Eric levantou-se e tomou o seu filho nos braços. O menino deixou tombar a cabeça, mas nem por isso acordou. Nada o acordaria agora.
– Se quiseres, posso pedir a uma das mulheres que o leve para a cama. – ofereceu Hildegaard, temendo que o seu primo não quisesse incomodar.
– Não! – explicou Eric, abanando a cabeça. – Sou eu que o deito todas as noites. Contei-te, quando a mãe dele… Bem, contei-te como ele me assustou, como rejeitou as amas, como não aceitava comida se não fosse eu a dar-lha. – e Eric sorriu, tentando espantar as más memórias. – Enquanto ele for pequenino, nada me vai roubar este encantamento. Todas as noites o ponho a dormir. É o melhor momento do meu dia. – confessou, e afastou-se, com o menino ao colo, na direcção do corredor que dava para as escadas. – Não me demoro.

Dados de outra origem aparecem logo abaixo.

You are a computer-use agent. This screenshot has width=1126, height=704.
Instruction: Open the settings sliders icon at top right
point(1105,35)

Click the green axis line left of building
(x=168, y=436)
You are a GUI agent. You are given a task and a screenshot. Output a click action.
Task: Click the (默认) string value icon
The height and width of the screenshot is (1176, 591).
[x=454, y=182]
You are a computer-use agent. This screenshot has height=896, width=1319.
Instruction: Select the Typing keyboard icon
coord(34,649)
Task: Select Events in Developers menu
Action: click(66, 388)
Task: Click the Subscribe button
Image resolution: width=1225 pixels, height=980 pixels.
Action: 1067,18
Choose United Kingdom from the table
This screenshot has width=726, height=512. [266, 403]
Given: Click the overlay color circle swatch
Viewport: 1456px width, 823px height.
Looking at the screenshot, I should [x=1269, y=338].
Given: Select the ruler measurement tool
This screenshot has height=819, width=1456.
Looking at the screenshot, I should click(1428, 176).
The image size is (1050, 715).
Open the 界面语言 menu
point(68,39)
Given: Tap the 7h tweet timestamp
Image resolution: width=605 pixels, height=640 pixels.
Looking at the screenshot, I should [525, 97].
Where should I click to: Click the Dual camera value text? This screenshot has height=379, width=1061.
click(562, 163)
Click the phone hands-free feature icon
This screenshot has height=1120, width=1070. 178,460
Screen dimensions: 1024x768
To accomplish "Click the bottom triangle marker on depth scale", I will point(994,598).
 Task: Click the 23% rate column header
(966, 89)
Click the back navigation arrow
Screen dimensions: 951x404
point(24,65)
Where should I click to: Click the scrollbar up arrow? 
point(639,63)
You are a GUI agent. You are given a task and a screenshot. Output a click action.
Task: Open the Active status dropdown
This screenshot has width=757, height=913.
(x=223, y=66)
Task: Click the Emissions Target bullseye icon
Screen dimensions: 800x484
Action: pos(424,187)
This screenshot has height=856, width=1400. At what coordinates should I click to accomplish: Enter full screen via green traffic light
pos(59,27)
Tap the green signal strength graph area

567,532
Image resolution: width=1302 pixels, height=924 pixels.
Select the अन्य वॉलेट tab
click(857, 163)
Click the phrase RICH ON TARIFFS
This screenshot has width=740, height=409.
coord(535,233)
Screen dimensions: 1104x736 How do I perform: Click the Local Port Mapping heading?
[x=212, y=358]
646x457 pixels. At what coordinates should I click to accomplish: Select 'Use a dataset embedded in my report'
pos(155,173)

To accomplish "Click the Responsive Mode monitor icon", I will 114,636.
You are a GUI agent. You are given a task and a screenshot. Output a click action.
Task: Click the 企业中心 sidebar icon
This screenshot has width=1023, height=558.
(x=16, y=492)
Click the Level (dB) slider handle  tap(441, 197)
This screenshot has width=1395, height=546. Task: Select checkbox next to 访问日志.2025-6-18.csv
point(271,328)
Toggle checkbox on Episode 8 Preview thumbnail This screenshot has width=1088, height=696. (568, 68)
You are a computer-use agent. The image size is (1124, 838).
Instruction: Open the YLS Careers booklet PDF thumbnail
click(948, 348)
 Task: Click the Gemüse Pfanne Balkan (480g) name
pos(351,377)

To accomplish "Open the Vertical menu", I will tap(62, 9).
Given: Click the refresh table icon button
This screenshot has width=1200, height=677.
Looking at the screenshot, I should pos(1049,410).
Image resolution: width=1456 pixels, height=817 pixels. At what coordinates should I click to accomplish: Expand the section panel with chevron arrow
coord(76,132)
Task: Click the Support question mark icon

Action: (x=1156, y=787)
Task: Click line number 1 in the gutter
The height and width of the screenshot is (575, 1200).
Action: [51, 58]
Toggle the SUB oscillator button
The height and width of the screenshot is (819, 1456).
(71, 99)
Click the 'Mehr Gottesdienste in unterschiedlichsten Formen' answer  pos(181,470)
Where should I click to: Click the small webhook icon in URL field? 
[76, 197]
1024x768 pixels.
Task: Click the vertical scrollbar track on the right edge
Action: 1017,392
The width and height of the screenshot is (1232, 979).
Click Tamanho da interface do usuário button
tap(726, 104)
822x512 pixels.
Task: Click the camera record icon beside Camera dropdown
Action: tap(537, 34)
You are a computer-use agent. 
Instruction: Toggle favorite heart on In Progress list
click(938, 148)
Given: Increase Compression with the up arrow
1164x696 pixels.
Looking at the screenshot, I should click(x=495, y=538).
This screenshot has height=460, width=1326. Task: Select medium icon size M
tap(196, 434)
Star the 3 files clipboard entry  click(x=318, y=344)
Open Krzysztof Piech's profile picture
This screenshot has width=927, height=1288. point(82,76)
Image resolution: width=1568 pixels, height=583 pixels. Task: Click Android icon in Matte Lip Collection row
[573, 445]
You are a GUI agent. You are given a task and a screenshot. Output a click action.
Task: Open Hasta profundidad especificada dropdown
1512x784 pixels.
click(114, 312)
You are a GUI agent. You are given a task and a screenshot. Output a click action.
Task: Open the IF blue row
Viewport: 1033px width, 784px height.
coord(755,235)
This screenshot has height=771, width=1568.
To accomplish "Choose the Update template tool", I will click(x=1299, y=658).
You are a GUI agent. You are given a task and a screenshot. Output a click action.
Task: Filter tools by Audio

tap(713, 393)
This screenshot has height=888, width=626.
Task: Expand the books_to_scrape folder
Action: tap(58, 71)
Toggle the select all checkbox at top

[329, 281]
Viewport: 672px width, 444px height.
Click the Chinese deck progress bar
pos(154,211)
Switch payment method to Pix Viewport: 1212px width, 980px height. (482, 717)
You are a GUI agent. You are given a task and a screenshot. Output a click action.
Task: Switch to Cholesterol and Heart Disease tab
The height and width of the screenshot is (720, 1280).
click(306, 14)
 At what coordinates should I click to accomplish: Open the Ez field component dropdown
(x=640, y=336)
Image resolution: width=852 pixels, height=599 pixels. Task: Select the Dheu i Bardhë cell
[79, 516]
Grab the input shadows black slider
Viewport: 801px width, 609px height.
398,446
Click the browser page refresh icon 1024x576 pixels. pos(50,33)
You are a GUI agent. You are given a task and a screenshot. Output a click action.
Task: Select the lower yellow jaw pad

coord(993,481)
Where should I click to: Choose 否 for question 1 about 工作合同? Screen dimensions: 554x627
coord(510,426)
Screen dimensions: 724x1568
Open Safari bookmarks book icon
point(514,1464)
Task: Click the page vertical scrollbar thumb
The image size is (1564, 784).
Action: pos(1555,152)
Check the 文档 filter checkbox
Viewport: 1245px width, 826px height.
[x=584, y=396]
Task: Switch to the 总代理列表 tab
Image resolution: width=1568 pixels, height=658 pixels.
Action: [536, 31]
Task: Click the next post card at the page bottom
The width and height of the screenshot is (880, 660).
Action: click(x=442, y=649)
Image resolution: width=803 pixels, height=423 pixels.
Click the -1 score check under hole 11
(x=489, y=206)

Hildegaard ficou sozinha, e aproveitou para atiçar as brasas da grande lareira do salão. Há muitos anos que aquela lareira não era usada, nem saberia dizer há quantos. Tinham demorado dias a limpá-la, e à chaminé, ela e as outras mulheres e o rapaz que também pernoitava no castelo. Tinha sido um pesadelo de limpar, mas ao olhar para cima, certificando-se de que o fumo subia sem impedimentos, Hildegaard sorriu de satisfação. Aquela lareira era também uma lembrança de outros tempos. A lareira, a mobília, os pratos e os copos e os finos talheres que tinha ido desencantar a uma arca da cozinha. E os candelabros polidos e brilhantes, e os jarros e garrafas de raro vidro. Hildegaard não tinha pensado que tornariam a ter uso. Nem se daria a tanto trabalho senão pelo seu primo, que não tinha gente nem raízes. Queria mostrar-lhe o que ele merecia conhecer, o que ele tinha perdido. Só por isso valia a pena. Depressa tudo aquilo voltaria para arcas e armários, e panos toscos tornariam a cobrir mesa e cadeiras. Muito possivelmente, pela última vez.
Sem amargura, Hildegaard olhou em volta, guardando uma última memória. Talvez houvesse tristeza no leve sorriso que lhe ergueu os cantos dos lábios, mas não ressentimento. Já tinha sido decidido há muito tempo.
Aquela noite, aquele Solstício, eram apenas uma vaga lembrança do que nunca mais voltaria. O seu primo jamais saberia como tinha sido quando era pequena, quando Papá ali estava, quando Mamã ali estava. Como se sentia segura e feliz e aquela era a noite mais bonita do ano. Como os recordava tanto, nessa noite, àqueles que já não estavam presentes.
Ao ouvir os passos do seu primo, limpou uma lágrima que furtivamente lhe tinha escapado. Eric pensaria que teria sido o fumo da chaminé. Como poderia ele saber que era outra coisa? Eric não tinha aqueles mortos a chorar. Chorava outros, mas não aqueles.
– E este é o segundo melhor momento do meu dia. – Eric admitia, levantando da mesa uma garrafa cristalina e bojuda a que tirou a tampa para cheirar o conteúdo. Um aroma adocicado, não sabia do quê. Serviu-se, num pequeno copo de estanho, e provou, e desta vez os olhos semicerraram-se-lhe de prazer. – Que maravilha é esta?
– Licor de castanha. – Hildegaard revelou, e regressou ao seu lugar a um dos cantos da mesa, junto à lareira, onde ambos se tinham instalado para o jantar.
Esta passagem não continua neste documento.